Vetolar ve bana çağrıştırdıkları

ISO 9000 Toplam Kalite standartlarını bilirsiniz...
Firmalar sistemlerini uluslararası toplam kalite prensiplerine göre yazılı döküman haline getirirler. Böylece kişiye bağlı uygulamadan sistematiğe geçilmiş olur. Kısaca böyle tanımlıyorum. Firmanızı belgelendirmeniz gerekir. Periyodik olarak şirket içi ve şirket dışı denetlenirsiniz. Bunların tarihi, başlıkları bellidir.

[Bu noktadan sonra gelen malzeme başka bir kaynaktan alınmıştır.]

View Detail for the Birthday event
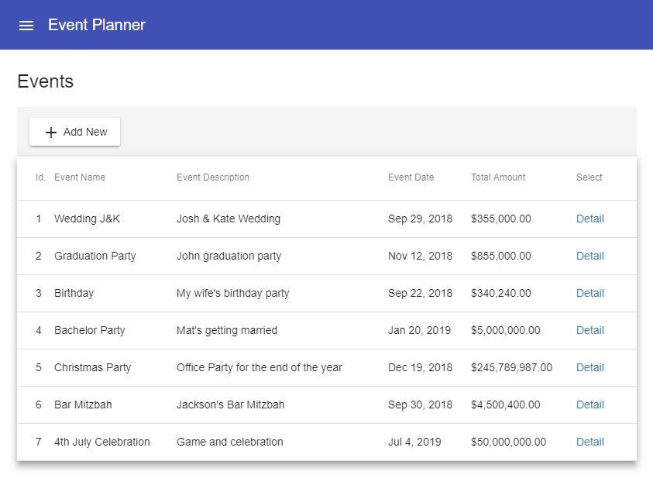653x482 pixels. click(x=589, y=293)
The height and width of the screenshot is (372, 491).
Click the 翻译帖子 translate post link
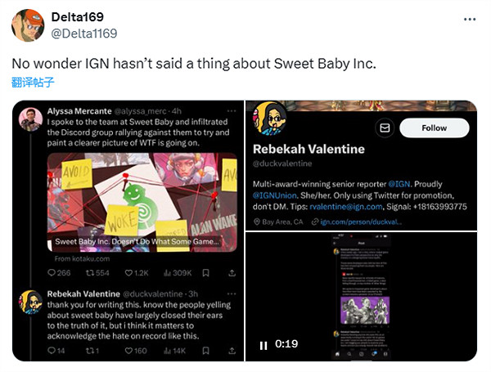click(x=34, y=81)
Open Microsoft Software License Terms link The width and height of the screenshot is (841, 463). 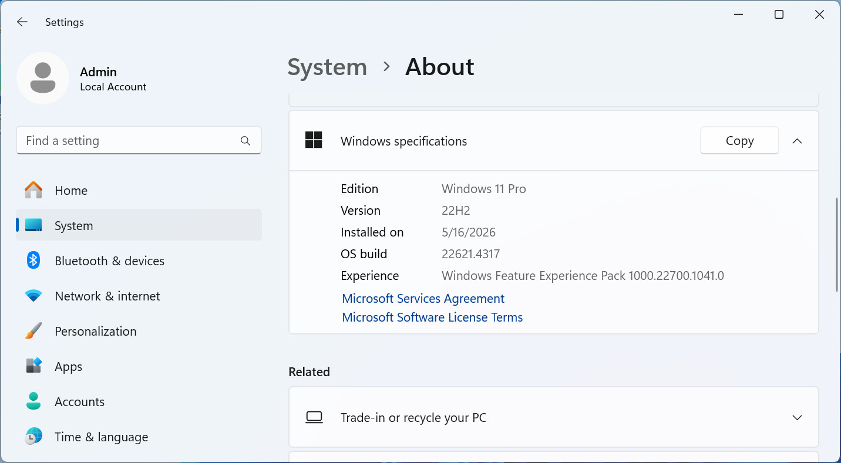pyautogui.click(x=432, y=317)
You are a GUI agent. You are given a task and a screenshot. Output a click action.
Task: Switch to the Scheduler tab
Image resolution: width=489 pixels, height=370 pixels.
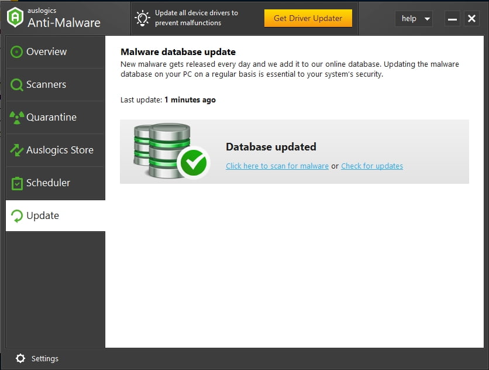47,183
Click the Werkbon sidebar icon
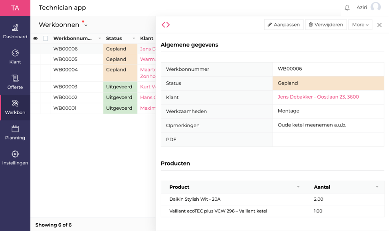The width and height of the screenshot is (390, 231). click(15, 105)
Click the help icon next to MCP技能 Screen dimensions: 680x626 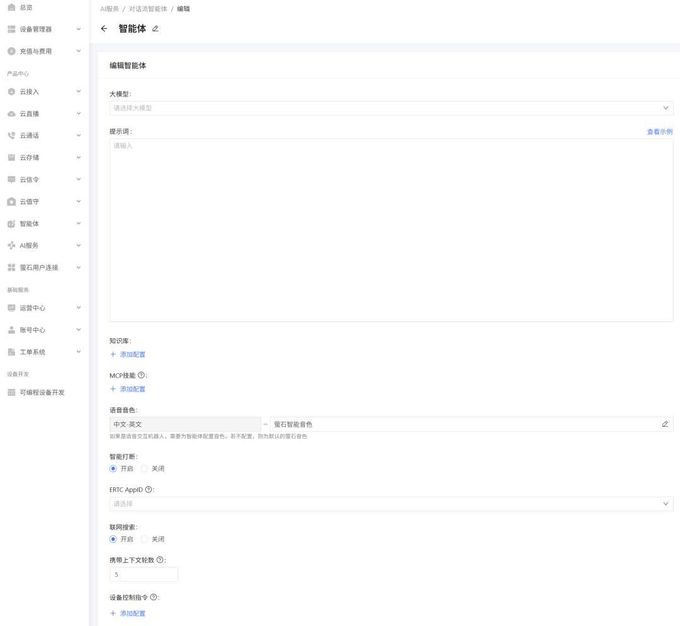click(141, 375)
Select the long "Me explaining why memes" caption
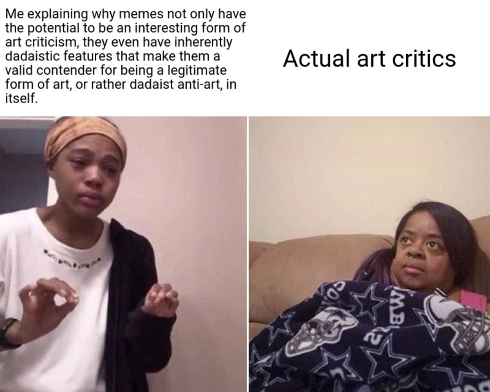The height and width of the screenshot is (392, 490). (126, 56)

Her ne kadar yazılı prosedürleriniz, talimatlarınız, iş akışlarınız olsa bile pratikle teorik her zaman birbirini tutmaz. Çünkü, kararlarda by-passlar çok olur. Ne bileyim doğrulama kararının tüketici testiyle verilmesini sistem olarak öngörmüşsünüzdür ama üst yönetim boşverin şimdi bunu der, siz de uygularsınız... Böyle durumlarda, yani Kalite Denetimi alarmı verildiğinde şirket hallaç pamuğu gibi atılır. Çünkü, yazdığınız sistemle uygulamalarınız ve sonuç olarak belgeleriniz uyumlu değildir. Sondan başa giderek alınmış kararları, sistematiğe uygun hale getirmeye uğraşırsınız. toplantı tutanakları yeniden yazılır. Denetimde kullanılmak üzere ilgili departmanlara dağıtılır. Kısa kesiyorum hummalı bir çalışma yapılır. Yani işin özü kaçar, sahtecilik başlar. Bunu hem şirket için denetçilik yaptığım, hem de içerden ve dışardan bir çok defa denetlendiğim için biliyorum.

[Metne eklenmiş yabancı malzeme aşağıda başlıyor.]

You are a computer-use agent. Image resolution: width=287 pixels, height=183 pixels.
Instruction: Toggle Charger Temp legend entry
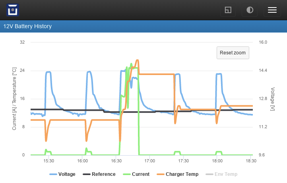tap(178, 174)
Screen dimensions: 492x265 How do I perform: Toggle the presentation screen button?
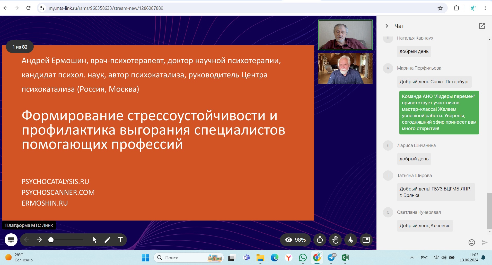point(11,240)
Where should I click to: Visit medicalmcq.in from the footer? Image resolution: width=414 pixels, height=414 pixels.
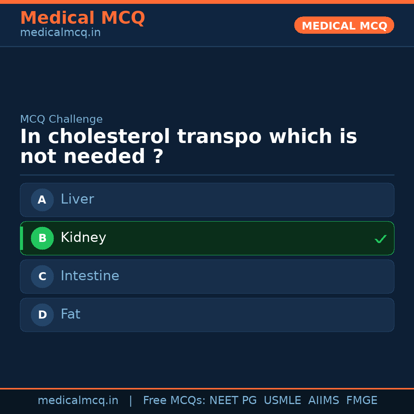tap(78, 400)
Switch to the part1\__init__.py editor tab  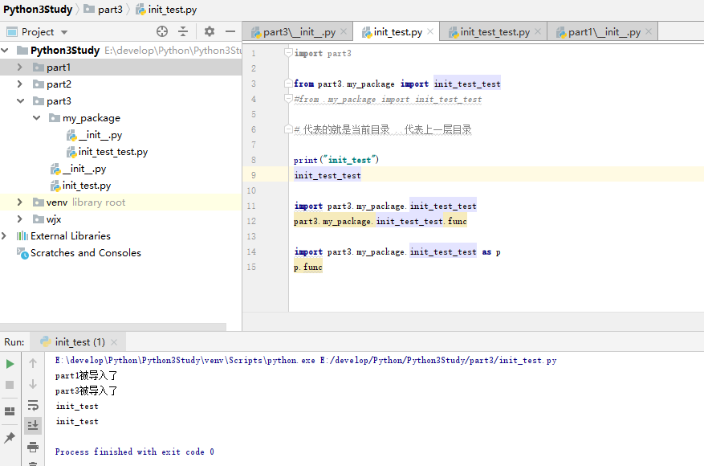point(604,32)
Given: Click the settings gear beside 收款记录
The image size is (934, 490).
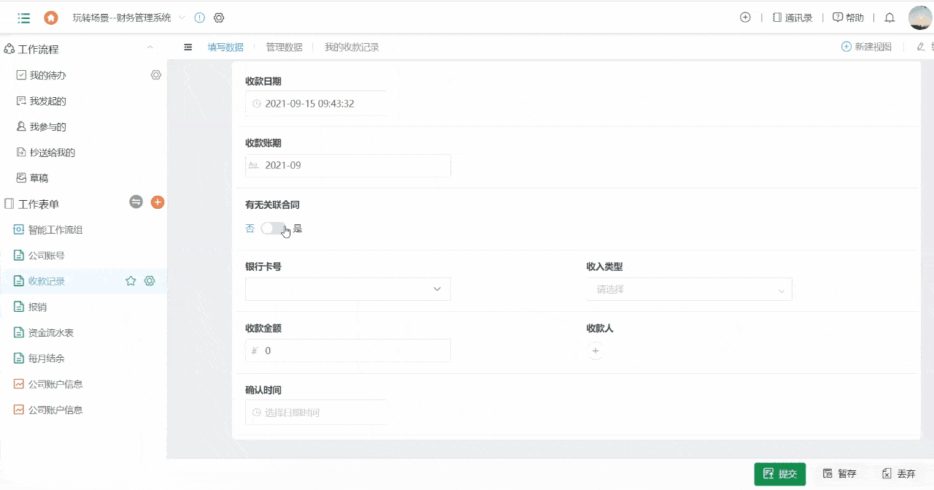Looking at the screenshot, I should click(x=150, y=280).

Bu konuya neden geldim? Dün akşam haberlerde yabancı doktorlar yasasının köşkten vetosuna bağlı olarak meclis çalışma komisyonu veto gerekçelerini haklı bulmuş ve ona göre düzenleme yapmış... Petrol yasası vetosu da haklı bulunmuş... Hah dedim, seçim tarihi yaklaştıkça buna benzer iyi uygulamaları çok görürüz diye düşündüm. Lakin, başbakan açıklama yaptı hemen ardından. Yabancı doktorların gelmesinde ısrarlı olduğunu söyledi. Gerekçe şu "Dünyanın diğer ucuna ameliyat olmak için gidiyorlar. Doktoru getirelim buraya, ameliyatı burada yapsın." Ben çok ikna oldum. Vallahi doğru. Ameliyat için doktor yeter. Hastanenin teknik alt yapısı, araştırma bütçesi falan ufak detay. Doktor değil mi her şartta yapacak ameliyatı! Evel Allah değil mi?

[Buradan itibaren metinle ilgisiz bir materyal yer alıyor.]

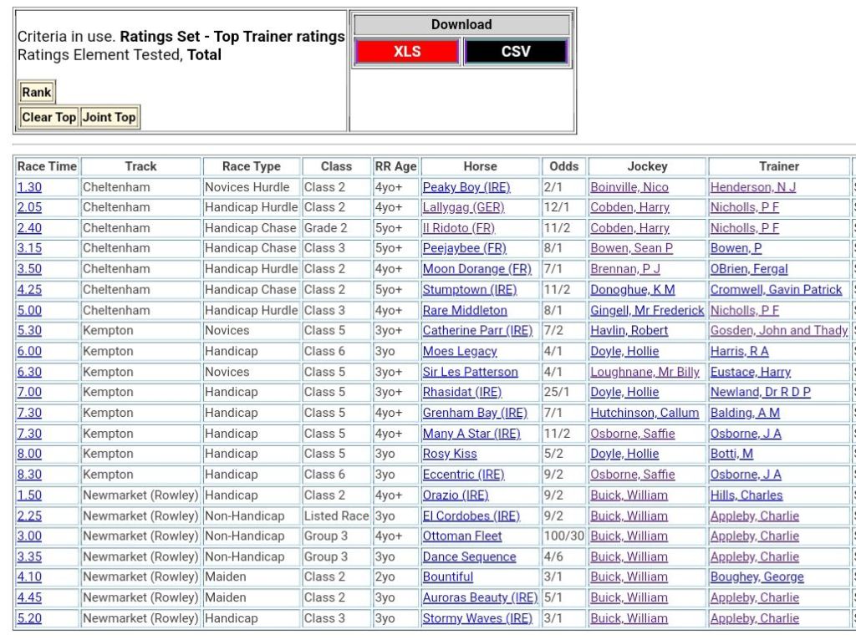Viewport: 856px width, 640px height.
Task: View trainer Henderson, N J page
Action: 752,187
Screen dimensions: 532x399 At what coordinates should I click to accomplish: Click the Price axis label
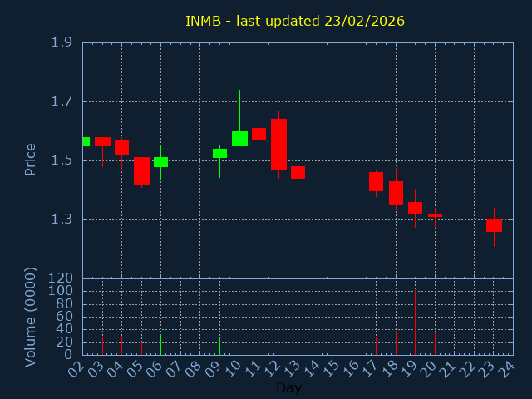point(31,160)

Köşke Erdoğan çıksın mı çıkmasın mı tartışması ne kadar sığ! Tartışma şöyle olmalı: "Köşke AKP'nin dayattığı ve kendi zihniyetinde biri çıksın mı çıkmasın mı?" Mesela, Dünya Kadınlar Günü konuşmaları için meclis genel kuruluna sokulmayan şapkalı hanımlar için meclis başkanı "
Benim davetimle gelen hanımefendilerin şapkalarından dolayı Meclis görüşmelerine alınmaması diye bir şey yoktur. Var diyen varsa adam gibi oturur konuşur. Bağırmakla, çağırmakla onu bunu göreve davet etmekle, siyasi ve ideolojik birtakım sözler ve sloganlar bu iş olmaz" (Tıklayınız) Yani, söze klişe olarak başlayıp, ama sonuna gelemeden sabrı taşıp, gerçek duyguların ortaya döküldüğü andır.

Bu arada Youtube engellemesini hala çok yanlış buluyorum. İşinize geliyor değil mi? Fırsatı buldunuz, kaçırmadınız. Biz youtube sayesinde ne videolar izlemiştik hakkınızda... Atatürk'ün bilmediğimiz ne görüntüleri gün ışığına çıkmıştı, yüreğimiz kabarmıştı coşkuyla... Bir tane video için yaktınız herşeyi. Pire için yorgan yaktınız, çünkü işinize geldi. Madem bu kadar duyarlısınız, güçlüsünüz ve hızlısınız mesela çocuk porno sitelerine erişimi neden engellemiyorsunuz? Hiç olmazsa hayırlı bir iş yapardınız!